Wir danken nochmals für die Bereitschaft, INFOE an all den Veranstaltungsbereichen im Rahmen unserer Möglichkeiten mitwirken zu lassen. Alle Erfahrungen aus dieser Teilnahme sind für uns sehr wertvoll und zusammen mit den indigenen KollegInnen fordern wir weiterhin:
- Die Anerkennung eines menschenrechtsbasierten Ansatzes in der Nachfolgevereinbarung zum Kyoto-Protokoll, der die Rechte indigener Völker in den Vereinbarungen zum Klimawandel respektiert.
- Die Anerkennung und Respektierung der Rechte indigener Völker an ihrem Land, Territorien und Rohstoffen. Hier hat Adolfo Chávez von der CIDOB, dem Mitgliedsverband der COICA aus Bolivien, auf der COP die Frage nach indigener Autonomie angesprochen, die sicher noch verstärkt zu diskutieren ist.
- Die Sichtbarmachung und das Aufhalten der wahren Treiber der Entwaldung, wie sie aidesep und COICA in ihren Informationsveranstaltungen und mit ihren Veröffentlichungen auf der COP, im Pabellón Indígena (Jockey-Club / Maloca) und beim Cumbre de los Pueblos anschaulich und mit breiter öffentlicher Wirkung dargestellt haben.

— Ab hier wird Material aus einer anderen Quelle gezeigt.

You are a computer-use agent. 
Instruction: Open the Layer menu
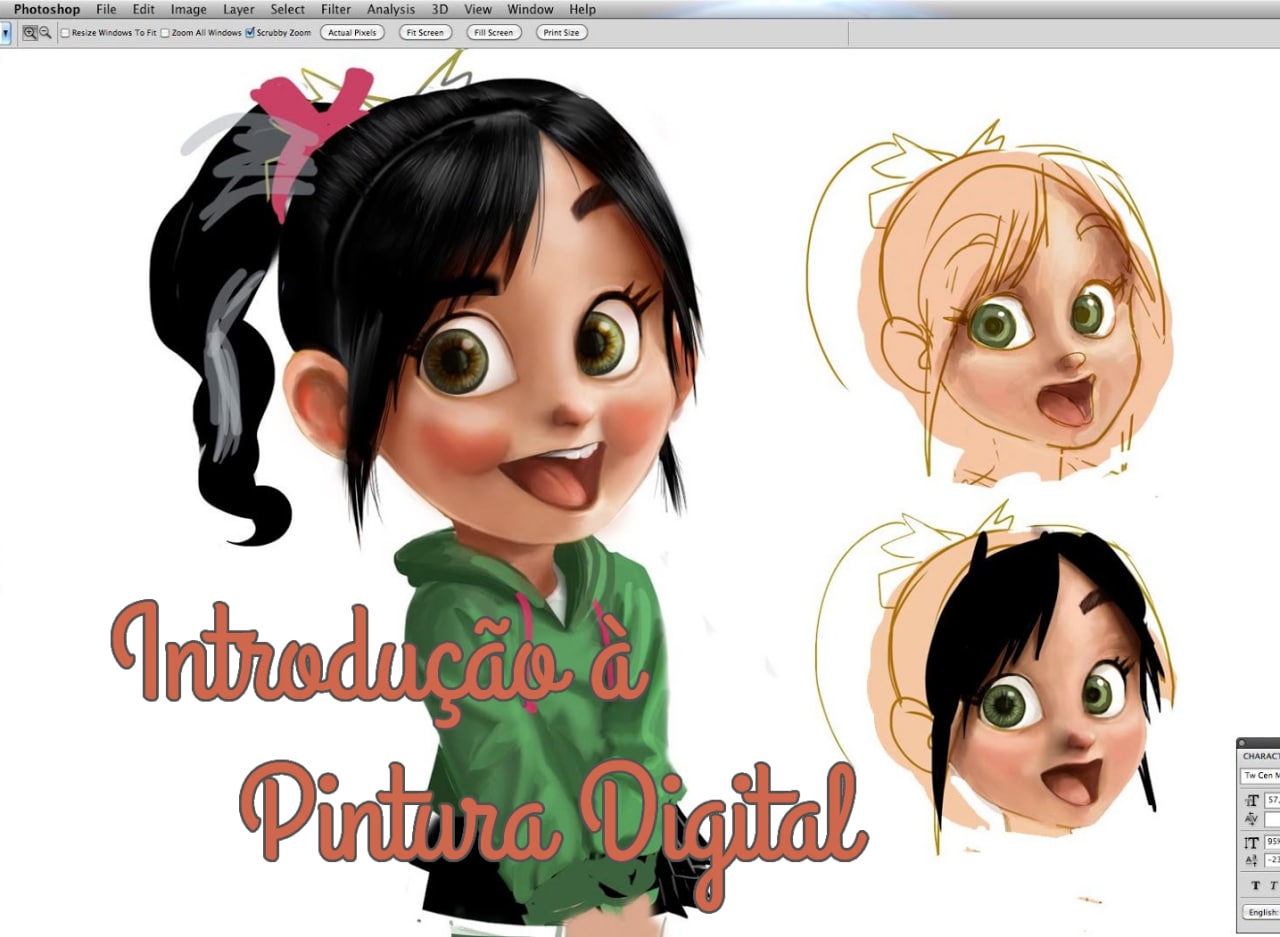pyautogui.click(x=239, y=9)
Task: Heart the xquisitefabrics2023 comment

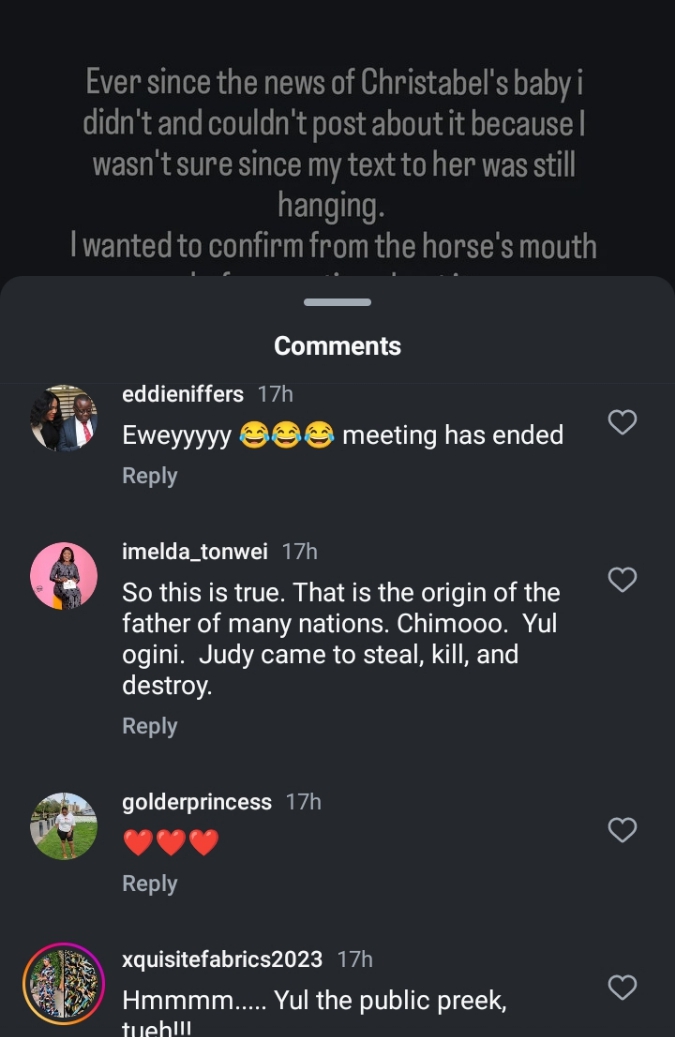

- Die Anerkennung und Respektierung der Bedeutung traditionellen indigenen Wissens, insbesondere auch der indigenen Frauen, sowie traditioneller Lebensweise bei Adaptation an und Mitigation des Klimawandels. Insofern ist es uns von Seiten INFOEs auch weiterhin ein Anliegen, zum indigenen Vorschlag zum Waldschutz in Amazonien, REDD+ Indígena Amazónico, zu informieren, der auf Planes de Vida Plena der jeweiligen indigenen Gemeinschaften unter Berücksichtigung ihrer traditionellen Lebensweise basiert, aber auch andere Konzepte und Projekte vorzustellen und bekannt zu machen. Hierzu wird es eine Reihe von Informationsveranstaltungen wie workshops, Tagungen und Seminaren geben.
- Die volle und effektive Partizipation indigener Gemeinschaften an allen Aktivitäten bezüglich des Klimawandels (wie u.a. capacity building, REDD-Programmen, aber auch community-based monitoring und information systems usw.). Für Paris ist es wesentlich, die Safeguards-Regulierungen zu REDD im Sinne der Wahrung der Interessen und Rechte indigener Gemeinschaften klar zu formulieren.
- Die Sicherstellung des direkten Zugangs indigener Völker zu Finanzierungssystemen der Vertragsstaaten und UNO sowie die Bereitstellung von Mitteln für die indigene Partizipation an den Verhandlungen.